I hope I can find closed form solution for two following definite integrals. Unfortunately I don't have Mathematica and I can't find similar integrals in Tables. Can any one help me please?
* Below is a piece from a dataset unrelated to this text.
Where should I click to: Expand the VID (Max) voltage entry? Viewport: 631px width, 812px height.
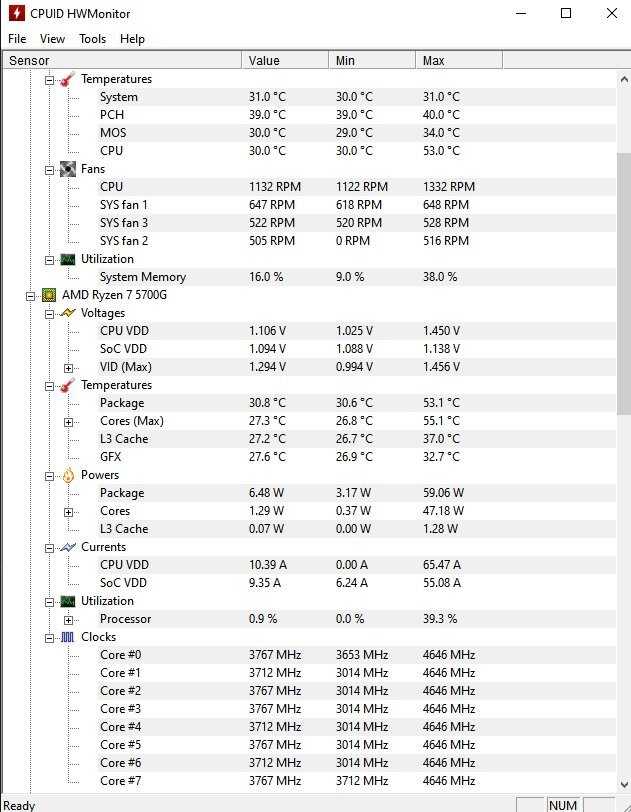click(x=68, y=367)
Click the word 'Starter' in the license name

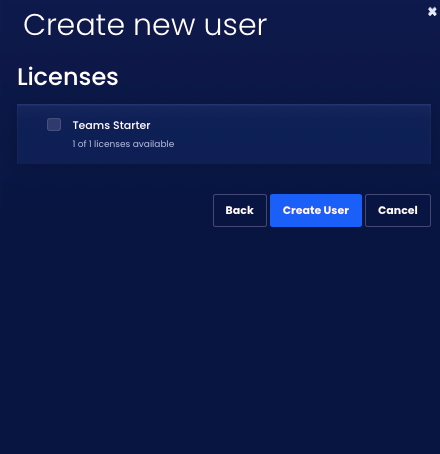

\begin{equation} \int_0^\infty \frac{e^{-x}}{x^{1/2}+a x^{3/2}} dx \end{equation}
\begin{equation} \int_0^\infty \frac{xe^{-x}}{x^{1/2}(1+bx)^2} dx \end{equation}
Here is a solution for the first integral \begin{align} \tag{a} \int\limits_{0}^{\infty} \frac{\mathrm{e}^{-x}}{x^{1/2}+ax^{3/2}} \mathrm{d}x &= 2\int\limits_{0}^{\infty} \frac{z\mathrm{e}^{-z^{2}}}{z+az^{3}} \mathrm{d}z \\ \tag{b} &= \frac{2}{\sqrt{a}} \int\limits_{0}^{\infty} \mathrm{e}^{-y^{2}/a} \frac{1}{1+y^{2}} \mathrm{d}y \\ \tag{c} &= \frac{\pi}{\sqrt{a}} \mathrm{e}^{1/a} \mathrm{erfc}\left(\frac{1}{\sqrt{a}}\right) \end{align}
Notes:
a. $x=z^{2}$
b. $y^{2}=az^{2}$
c. From DLMF, we have the following integral definition of the complementary error function \begin{equation} \mathrm{erfc}(z) = \frac{2}{\pi} \mathrm{e}^{-z^{2}} \int\limits_{0}^{\infty} \mathrm{e}^{-z^{2}t^{2}} \frac{1}{t^{2} + 1} \mathrm{d}t \end{equation}
Addendum
For a proof of the above equation, see Show $\frac{2}{\pi} \mathrm{exp}(-z^{2}) \int_{0}^{\infty} \mathrm{exp}(-z^{2}x^{2}) \frac{1}{x^{2}+1} \mathrm{d}x = \mathrm{erfc}(z)$